Microsomal N-oxidation of the hepatocarcinogen N-methyl-4-aminoazobenzene and the reactivity of N-hydroxy-N-methyl-4-aminoazobenzene.

The N-oxidation of the hepatocarcinogen N-methyl-4-aminoazobenzene (MAB) was catalyzed by hepatic microsomes in a reduced pyridine nucleotide- and oxygen-dependent reaction. The initial N-oxidation product, N-hydroxy-N-methyl-4-aminoazobenzene (N-HO-MAB), was readily oxidized to a second product that yielded N-hydroxy-4-aminoazobenzene upon subsequent acid treatment.

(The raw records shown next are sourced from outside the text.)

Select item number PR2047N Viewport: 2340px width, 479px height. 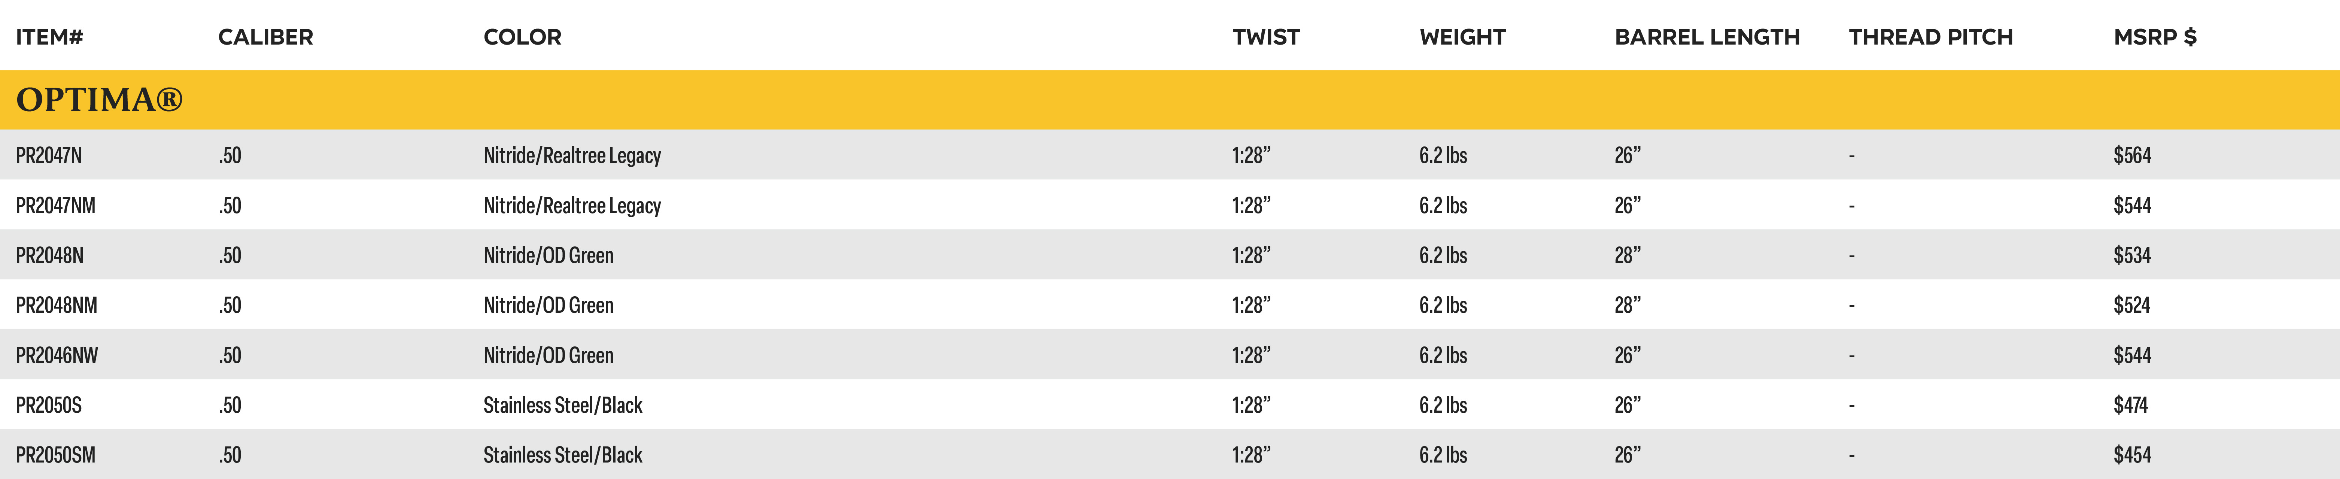49,155
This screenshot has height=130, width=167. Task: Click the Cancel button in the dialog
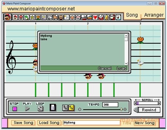click(105, 68)
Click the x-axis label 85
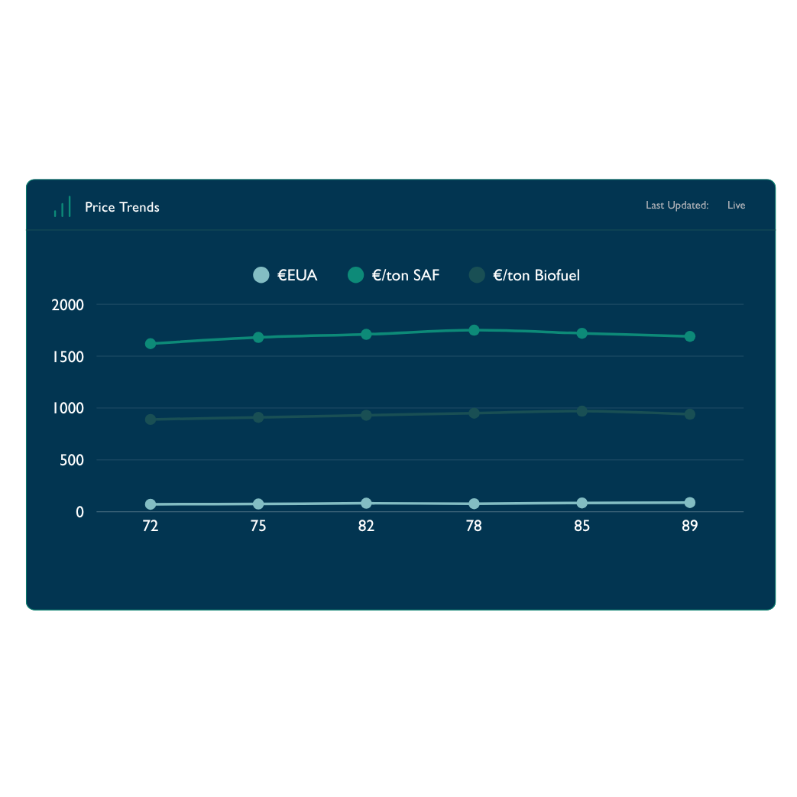797x797 pixels. coord(582,526)
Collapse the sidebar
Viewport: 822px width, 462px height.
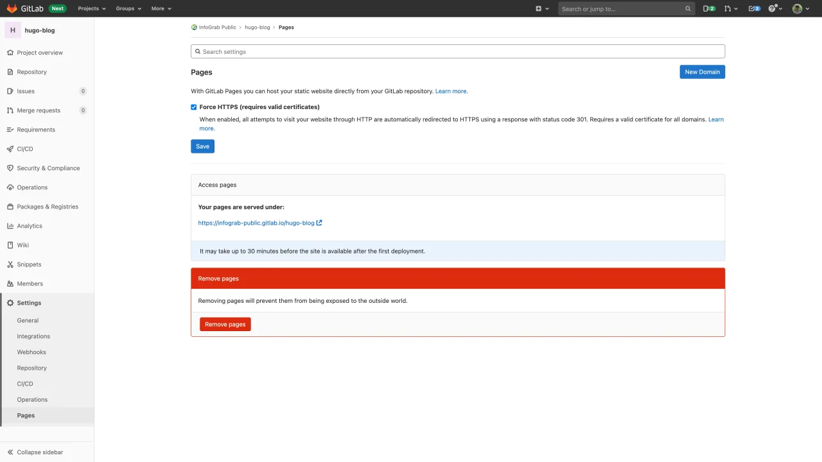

The secondary N-oxidation product may be formed nonenzymatically and is presumed to be N-HO-MAB N-oxide or its dehydrated derivative, N-(p-phenylazophenyl)nitrone. Under the same conditions, MAB was also oxidatively N-dealkylated to 4-aminoazobenzene, which was N-oxidized to N-hydroxy-4-aminoazobenzene. Unlike the latter reactions, the microsomal N-oxidation of MAB was independent of cytochrome P-450, as shown by its lack of sensitivity to inhibition by 2-[(2,4-dichloro-6-phenyl)phenoxy]ethylamine and its inability to utilize cumene hydroperoxide in place of reduced pyridine nucleotides and oxygen. The N-oxidation of MAB was also catalyzed by the purified microsomal flavoprotein mixed-function amine oxidase of Ziegler et al. The noncarcinogenic dye N-ethyl-4-aminoazobenzene was metabolized similarly to MAB. For male animals the hepatic levels of MAB N-oxidase activity were in the order: rat greater than hamster, guinea pig greater than mouse, rabbit. Little or no MAB N-oxidase activity was present in several extrahepatic rat tissues. N-HO-MAB, N-hydroxy-N-ethyl-4-aminoazobenzene, and N-hydroxy-4-aminoazobenzene catalyzed the aerobic oxidation of cysteine and glutathione. These hydroxylamines also bound covalently to proteins. The binding of N-HO-MAB with nucleic acids was only 3 to 6% that observed with serum albumin. Under anhydrous conditions the nitrone generated aerobically from N-HO-MAB reacted with carbon-carbon or carbon-nitrogen double bonds, or both, in fatty acids, retinol, purines, and pyrimidines to yield isoxazolidine and/or oxadiazolidine addition products. The nitrone from N-hydroxy-N-ethyl-4-aminoazobenzene was much less reactive under these conditions. Syntheses of N-HO-MAB and N-hydroxy-N-ethyl-4-aminoazobenzene are reported.